§ **ASSIGNED TASK**:
All entries are to be retyped without alteration.
LISTED ENTRIES Block Start
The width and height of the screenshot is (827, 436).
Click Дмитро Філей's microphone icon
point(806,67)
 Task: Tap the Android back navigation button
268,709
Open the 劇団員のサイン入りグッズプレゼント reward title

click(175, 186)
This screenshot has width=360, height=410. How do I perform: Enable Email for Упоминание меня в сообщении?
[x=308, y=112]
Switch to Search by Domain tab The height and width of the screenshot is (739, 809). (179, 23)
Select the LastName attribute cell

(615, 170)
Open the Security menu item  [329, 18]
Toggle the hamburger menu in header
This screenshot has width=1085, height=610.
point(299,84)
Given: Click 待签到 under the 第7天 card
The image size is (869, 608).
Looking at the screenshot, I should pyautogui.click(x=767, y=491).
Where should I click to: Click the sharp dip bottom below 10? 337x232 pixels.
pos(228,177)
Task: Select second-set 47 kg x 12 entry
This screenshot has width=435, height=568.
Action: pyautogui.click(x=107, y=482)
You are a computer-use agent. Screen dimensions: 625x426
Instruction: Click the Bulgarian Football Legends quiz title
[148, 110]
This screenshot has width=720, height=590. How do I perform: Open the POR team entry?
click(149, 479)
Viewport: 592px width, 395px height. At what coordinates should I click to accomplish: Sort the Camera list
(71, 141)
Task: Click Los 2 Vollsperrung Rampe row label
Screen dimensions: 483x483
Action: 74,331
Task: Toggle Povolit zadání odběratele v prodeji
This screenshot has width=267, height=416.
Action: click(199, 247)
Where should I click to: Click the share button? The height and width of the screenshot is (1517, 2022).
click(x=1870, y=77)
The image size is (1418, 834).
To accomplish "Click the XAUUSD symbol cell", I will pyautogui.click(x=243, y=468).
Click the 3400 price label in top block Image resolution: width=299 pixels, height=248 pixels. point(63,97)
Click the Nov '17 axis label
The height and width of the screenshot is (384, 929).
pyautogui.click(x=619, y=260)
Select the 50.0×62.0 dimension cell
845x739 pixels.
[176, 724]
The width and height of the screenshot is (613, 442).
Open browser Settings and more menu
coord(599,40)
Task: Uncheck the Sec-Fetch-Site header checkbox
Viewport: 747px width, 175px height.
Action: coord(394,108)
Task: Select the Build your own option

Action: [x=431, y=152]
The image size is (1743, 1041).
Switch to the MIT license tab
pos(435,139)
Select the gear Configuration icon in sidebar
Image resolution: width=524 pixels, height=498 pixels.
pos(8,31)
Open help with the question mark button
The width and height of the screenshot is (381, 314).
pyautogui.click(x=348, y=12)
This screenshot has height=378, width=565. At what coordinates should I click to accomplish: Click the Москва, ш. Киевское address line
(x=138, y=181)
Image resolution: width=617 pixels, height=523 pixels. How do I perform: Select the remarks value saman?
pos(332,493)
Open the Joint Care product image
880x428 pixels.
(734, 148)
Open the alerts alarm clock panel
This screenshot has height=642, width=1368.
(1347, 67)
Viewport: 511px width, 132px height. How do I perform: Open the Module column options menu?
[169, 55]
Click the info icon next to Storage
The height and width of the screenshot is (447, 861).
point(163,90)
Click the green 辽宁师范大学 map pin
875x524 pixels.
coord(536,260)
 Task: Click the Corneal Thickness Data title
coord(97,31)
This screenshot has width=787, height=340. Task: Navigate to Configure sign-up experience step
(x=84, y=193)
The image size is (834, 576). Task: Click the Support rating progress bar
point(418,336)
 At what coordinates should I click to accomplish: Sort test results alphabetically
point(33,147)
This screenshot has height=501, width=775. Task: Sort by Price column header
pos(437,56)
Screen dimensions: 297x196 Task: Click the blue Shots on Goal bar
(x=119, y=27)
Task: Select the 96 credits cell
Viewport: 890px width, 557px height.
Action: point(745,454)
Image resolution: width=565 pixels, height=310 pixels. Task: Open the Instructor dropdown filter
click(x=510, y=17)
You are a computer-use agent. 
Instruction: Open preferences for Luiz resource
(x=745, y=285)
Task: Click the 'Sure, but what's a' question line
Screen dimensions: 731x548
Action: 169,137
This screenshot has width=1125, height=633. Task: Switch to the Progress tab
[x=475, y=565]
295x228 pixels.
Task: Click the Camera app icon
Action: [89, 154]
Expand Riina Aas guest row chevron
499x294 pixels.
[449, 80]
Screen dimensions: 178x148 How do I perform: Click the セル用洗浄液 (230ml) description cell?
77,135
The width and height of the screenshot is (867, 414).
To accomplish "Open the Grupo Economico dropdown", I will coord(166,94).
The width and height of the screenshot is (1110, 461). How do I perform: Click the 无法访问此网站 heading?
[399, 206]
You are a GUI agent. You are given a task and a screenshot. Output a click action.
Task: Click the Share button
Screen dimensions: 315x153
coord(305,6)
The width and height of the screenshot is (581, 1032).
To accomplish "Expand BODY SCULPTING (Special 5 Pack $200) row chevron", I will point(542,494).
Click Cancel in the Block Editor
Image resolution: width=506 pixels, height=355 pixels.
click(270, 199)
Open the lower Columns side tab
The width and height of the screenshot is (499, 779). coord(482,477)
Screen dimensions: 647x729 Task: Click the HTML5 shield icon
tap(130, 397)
LISTED ENTRIES Block End
§ **SOLUTION**:
The width and height of the screenshot is (827, 436).
Click Дмитро Філей's microphone icon
point(806,67)
 Task: Tap the Android back navigation button
268,709
Open the 劇団員のサイン入りグッズプレゼント reward title

click(175, 186)
This screenshot has width=360, height=410. How do I perform: Enable Email for Упоминание меня в сообщении?
[x=308, y=112]
Switch to Search by Domain tab The height and width of the screenshot is (739, 809). (179, 23)
Select the LastName attribute cell

(615, 170)
Open the Security menu item  [329, 18]
Toggle the hamburger menu in header
This screenshot has width=1085, height=610.
point(299,84)
Given: Click 待签到 under the 第7天 card
The image size is (869, 608).
Looking at the screenshot, I should pyautogui.click(x=767, y=491).
Where should I click to: Click the sharp dip bottom below 10? 337x232 pixels.
pos(228,177)
Task: Select second-set 47 kg x 12 entry
This screenshot has width=435, height=568.
Action: pyautogui.click(x=107, y=482)
You are a computer-use agent. Screen dimensions: 625x426
Instruction: Click the Bulgarian Football Legends quiz title
[148, 110]
This screenshot has width=720, height=590. How do I perform: Open the POR team entry?
click(149, 479)
Viewport: 592px width, 395px height. At what coordinates should I click to accomplish: Sort the Camera list
(71, 141)
Task: Click Los 2 Vollsperrung Rampe row label
Screen dimensions: 483x483
Action: 74,331
Task: Toggle Povolit zadání odběratele v prodeji
This screenshot has width=267, height=416.
Action: click(199, 247)
Where should I click to: Click the share button? The height and width of the screenshot is (1517, 2022).
click(x=1870, y=77)
The image size is (1418, 834).
To accomplish "Click the XAUUSD symbol cell", I will pyautogui.click(x=243, y=468).
Click the 3400 price label in top block Image resolution: width=299 pixels, height=248 pixels. point(63,97)
Click the Nov '17 axis label
The height and width of the screenshot is (384, 929).
pyautogui.click(x=619, y=260)
Select the 50.0×62.0 dimension cell
845x739 pixels.
[176, 724]
The width and height of the screenshot is (613, 442).
Open browser Settings and more menu
coord(599,40)
Task: Uncheck the Sec-Fetch-Site header checkbox
Viewport: 747px width, 175px height.
Action: coord(394,108)
Task: Select the Build your own option

Action: [x=431, y=152]
The image size is (1743, 1041).
Switch to the MIT license tab
pos(435,139)
Select the gear Configuration icon in sidebar
Image resolution: width=524 pixels, height=498 pixels.
pos(8,31)
Open help with the question mark button
The width and height of the screenshot is (381, 314).
pyautogui.click(x=348, y=12)
This screenshot has height=378, width=565. At what coordinates should I click to accomplish: Click the Москва, ш. Киевское address line
(x=138, y=181)
Image resolution: width=617 pixels, height=523 pixels. How do I perform: Select the remarks value saman?
pos(332,493)
Open the Joint Care product image
880x428 pixels.
(734, 148)
Open the alerts alarm clock panel
This screenshot has height=642, width=1368.
(1347, 67)
Viewport: 511px width, 132px height. How do I perform: Open the Module column options menu?
[169, 55]
Click the info icon next to Storage
The height and width of the screenshot is (447, 861).
point(163,90)
Click the green 辽宁师范大学 map pin
875x524 pixels.
coord(536,260)
 Task: Click the Corneal Thickness Data title
coord(97,31)
This screenshot has width=787, height=340. Task: Navigate to Configure sign-up experience step
(x=84, y=193)
The image size is (834, 576). Task: Click the Support rating progress bar
point(418,336)
 At what coordinates should I click to accomplish: Sort test results alphabetically
point(33,147)
This screenshot has height=501, width=775. Task: Sort by Price column header
pos(437,56)
Screen dimensions: 297x196 Task: Click the blue Shots on Goal bar
(x=119, y=27)
Task: Select the 96 credits cell
Viewport: 890px width, 557px height.
Action: point(745,454)
Image resolution: width=565 pixels, height=310 pixels. Task: Open the Instructor dropdown filter
click(x=510, y=17)
You are a computer-use agent. 
Instruction: Open preferences for Luiz resource
(x=745, y=285)
Task: Click the 'Sure, but what's a' question line
Screen dimensions: 731x548
Action: 169,137
This screenshot has width=1125, height=633. Task: Switch to the Progress tab
[x=475, y=565]
295x228 pixels.
Task: Click the Camera app icon
Action: [89, 154]
Expand Riina Aas guest row chevron
499x294 pixels.
[449, 80]
Screen dimensions: 178x148 How do I perform: Click the セル用洗浄液 (230ml) description cell?
77,135
The width and height of the screenshot is (867, 414).
To accomplish "Open the Grupo Economico dropdown", I will coord(166,94).
The width and height of the screenshot is (1110, 461). How do I perform: Click the 无法访问此网站 heading?
[399, 206]
You are a GUI agent. You are given a task and a screenshot. Output a click action.
Task: Click the Share button
Screen dimensions: 315x153
coord(305,6)
The width and height of the screenshot is (581, 1032).
To accomplish "Expand BODY SCULPTING (Special 5 Pack $200) row chevron", I will point(542,494).
Click Cancel in the Block Editor
Image resolution: width=506 pixels, height=355 pixels.
click(270, 199)
Open the lower Columns side tab
The width and height of the screenshot is (499, 779). coord(482,477)
Screen dimensions: 647x729 Task: Click the HTML5 shield icon
tap(130, 397)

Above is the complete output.